Retail isn't dead, it just has to wake up
he era of mindless consumption is waning
For twenty of the last thirty years, the economy grew, unemployment shrank and everything from real estate to retail was buoyed. We bought, built, tailored, and spent - partly because we could, partly because credit was cheap and entirely because it was in-vogue. Things have changed. Retail needs to change as well.
Not your parents status symbols
Younger generations are reaching an age where they are now able to assert themselves as a force in the job market and in the economy and shape the companies they now lead and patronize.

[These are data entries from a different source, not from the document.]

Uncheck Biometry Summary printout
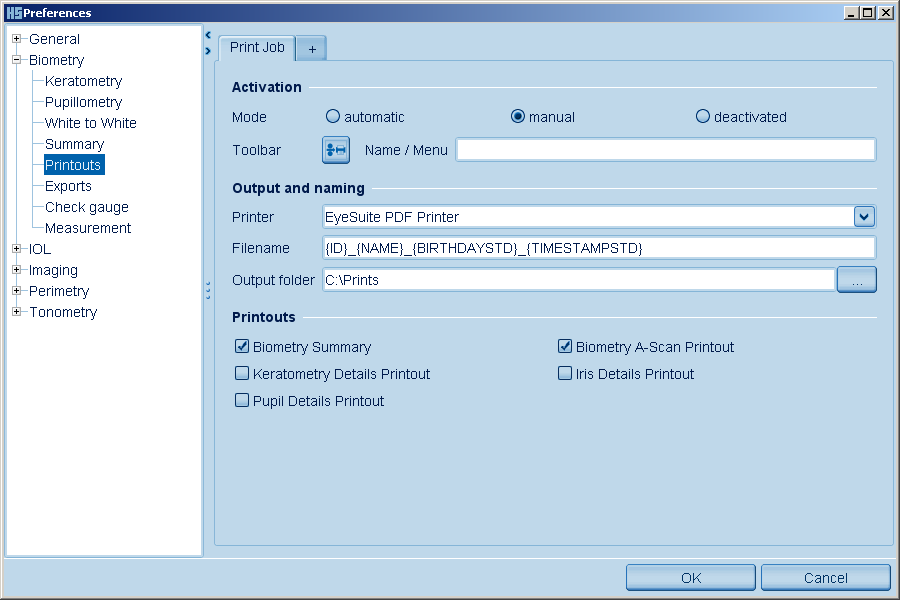coord(242,347)
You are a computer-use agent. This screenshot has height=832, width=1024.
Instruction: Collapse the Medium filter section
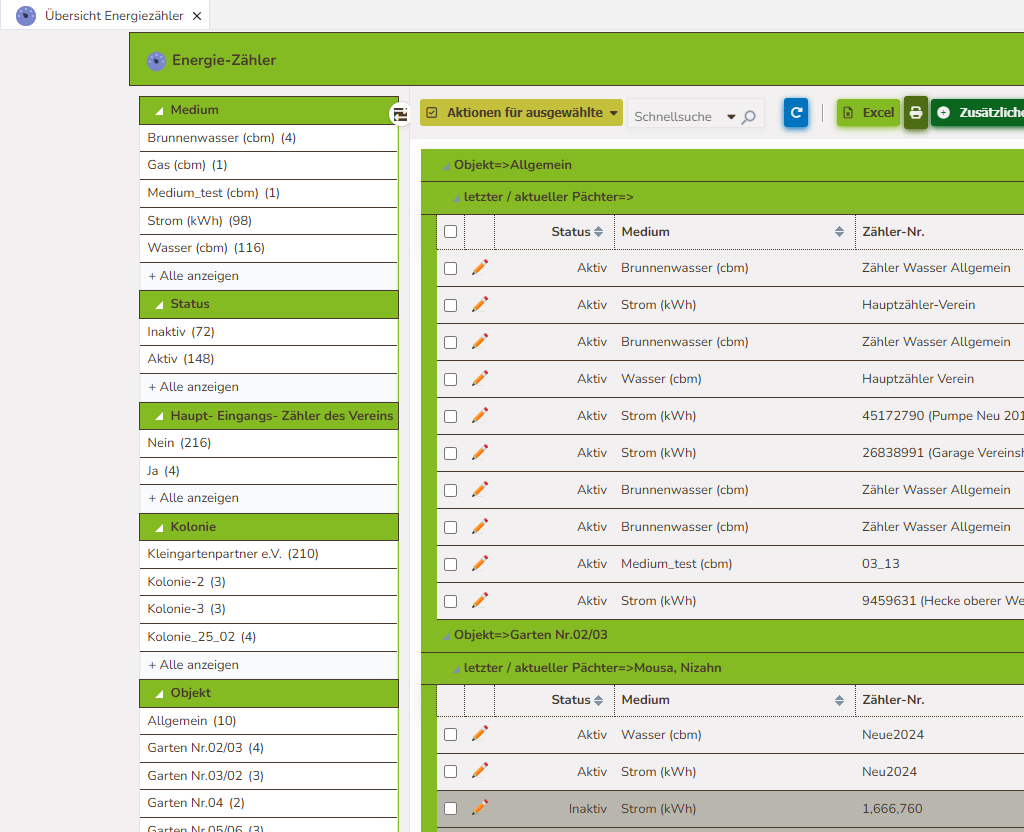(x=159, y=111)
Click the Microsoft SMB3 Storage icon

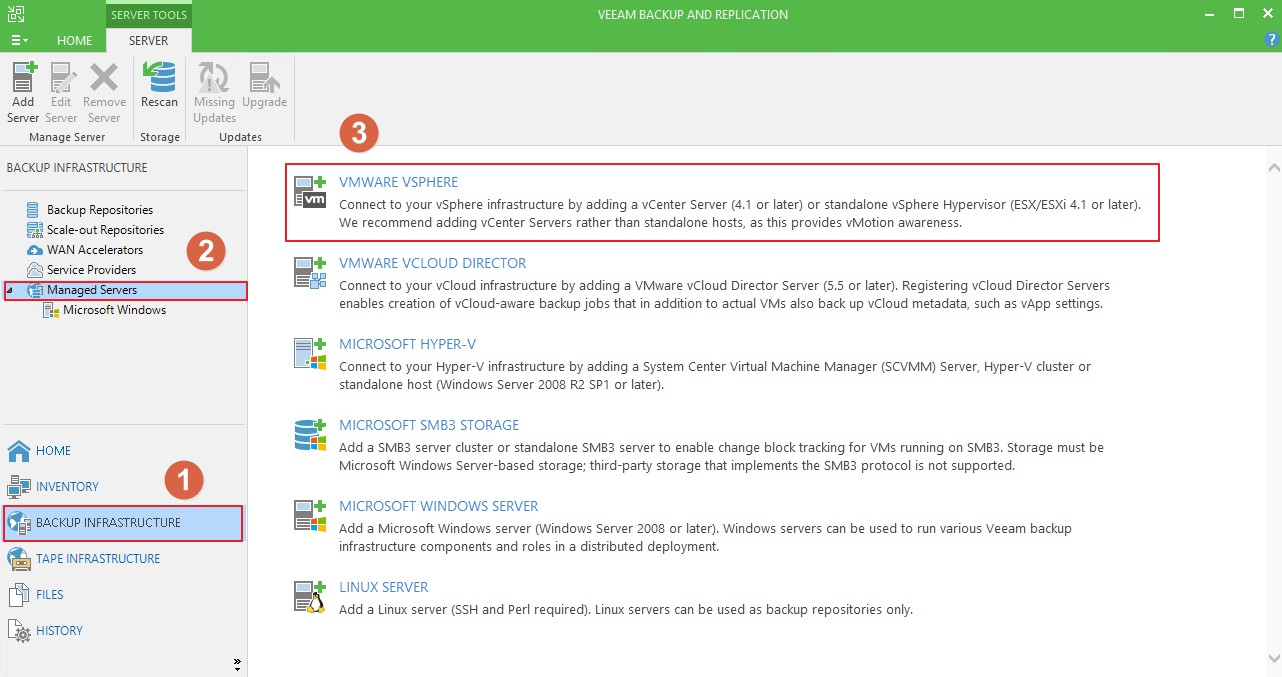point(310,434)
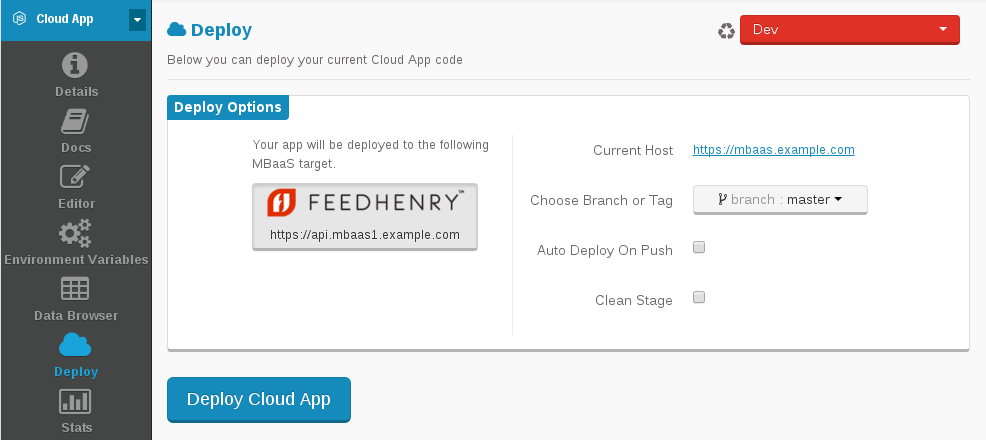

My first day of full time work was September 15, 2008, the Monday after Lehman Brothers went bankrupt and the stock market crashed. For our generation, we began our employment at a time when the most stable and most profitable companies in the world were collapsing. Our view of success, of certainty, of power was all turned on its head.
Our generation has a strong work ethic and seeks out companies with principle and mission but the status symbols we aspire to are autonomy, flexibility and belief in our work and belief in the companies and products we support.
The consequences are life and death for the companies that do not revaluate their approach and their offering in light of this new paradigm.
Owners know best
One of my favorite past times is walking city streets and stopping in local stores. From my time in New York City, Chicago, London and any city I’m traveling, I always look to meet local small business owners. What I’ve found is that establishments with owners on the ground delivering on their promise to customers day in day out offer the most powerful ingredients in retail; connection, experiences and delight.
More and more products will become commoditized. They can or they soon will be able to be dropped at your door tomorrow for less than they cost to purchase from a brick and mortar shop in your neighborhood.
Shops and shop owners that understand this, offer compelling products at fair prices in delightful environments. They lean-in to the experience of shopping, eating or crafting and don't try to imitate but relish in being intimate.
Life after death
Twenty five years ago big box retailers (Sears, Barnes & Noble, Circuit City, Best Buy, Kmart) and big chain restaurants were putting many small chains offering similar products and services out of business. Fast forward twenty years and we've seen these same big names compete one another into the ground. The winners in their categories then collapsed themselves. Some say under competition from Amazon. When staples like Sears and Kmart shutter that is an easier argument to make. When venerable stores like Barney’s New York goes bankrupt it’s a more tenuous line to draw.
The fact is that Amazon itself will eventually be displaced by a more efficient and optimized toilet paper dispenser. The only certainty in this cycle is that 1) it will continue and 2) unique businesses delighting their customers will flourish.
Keep individuals, service, emotional connection, customer delight at the center of your business and you have a chance to compete on a different playing field.